アルミの比重
アルミにはさまざまな優れた特徴がありますが、その中でも特にわかりやすいのが「アルミは軽い」というものです。
実際に私たちの身近なところにあるアルミ製品には、鍋などの調理器具や、ジュースの空き缶、一円玉などがありますが、そのいずれも「重い」と感じることは少ないでしょう。
銅や鉄、ステンレスなど他の金属に比べ、アルミ製品は非常に軽いと感じることが多いと思います。
では、実際にアルミは他の金属に比べ、どの程度軽いのでしょうか。
金属の重さは、比重によって比較することができます。比重とは、物質の質量と同じ体積を占める標準物質の質量との差を比較したものです。
標準物質は通常は4度の水となっており、金属も水を基準として比重が求められます。
このような比重の考えかたによると、アルミニウムの比重は2.71、鉄は7.87、銅は8.93となっており、アルミが非常に軽いことがわかります。

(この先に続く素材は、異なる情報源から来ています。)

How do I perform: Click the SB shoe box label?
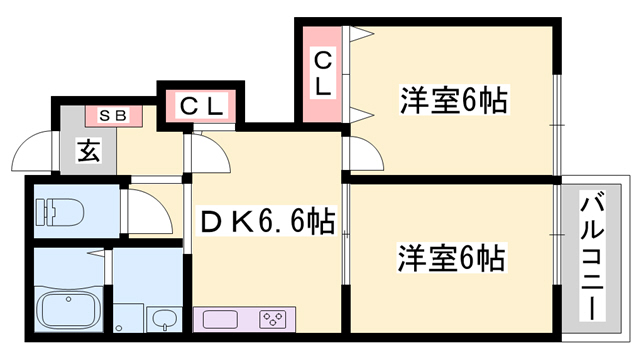[113, 116]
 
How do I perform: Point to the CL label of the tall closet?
[322, 75]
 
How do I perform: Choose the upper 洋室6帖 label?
[453, 101]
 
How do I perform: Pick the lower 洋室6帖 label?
[453, 258]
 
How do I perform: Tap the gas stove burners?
[271, 319]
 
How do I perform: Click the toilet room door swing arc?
[137, 212]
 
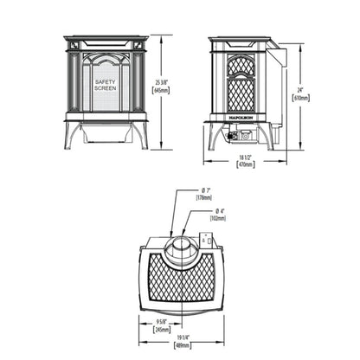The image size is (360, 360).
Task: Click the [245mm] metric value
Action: click(x=151, y=331)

金属の世界では、比重が5以下のものを「軽金属」として分類しますが、比重が2.71のアルミは当然軽金属に分類されることになります。
鉄や銅は重金属です。
軽金属に分類されている金属には、アルミのほかにマグネシウムやベリリウム、チタン、アルカリ金属、アルカリ土類金属などが挙げられ、マグネシウム(比重1.7)やベリリウム(比重1.9)などはアルミよりも軽い素材となりますが、アルミほど身近には使用されていないのが現状です。
アルミと自動車
軽い金属であるアルミは、その軽量性を生かしてさまざまな用途に使用されます。
たとえば、自動車。
近年は特に、環境や安全に対する意識が高まっており、自動車産業には排出ガスや燃費、リサイクル、安全性などの性能が求められています。

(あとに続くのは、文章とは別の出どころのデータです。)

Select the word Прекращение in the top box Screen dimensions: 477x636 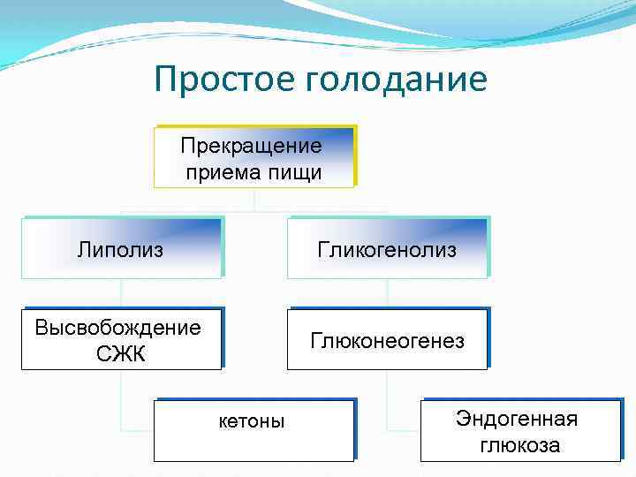click(x=251, y=145)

CO2排出量などの規制も強化されているので、自動車メーカーはそれをクリアすべく、車両の軽量化に積極的に取り組んでいます。
その中で非常に役立てられているのが軽量素材であるアルミなのです。
もともと自動車のエンジンやトランスミッション、ホイール、ラジエターなどの部品にはアルミが多く使用されていましたが、最近はフレームにもアルミを使用し、より軽量化したものが増えています。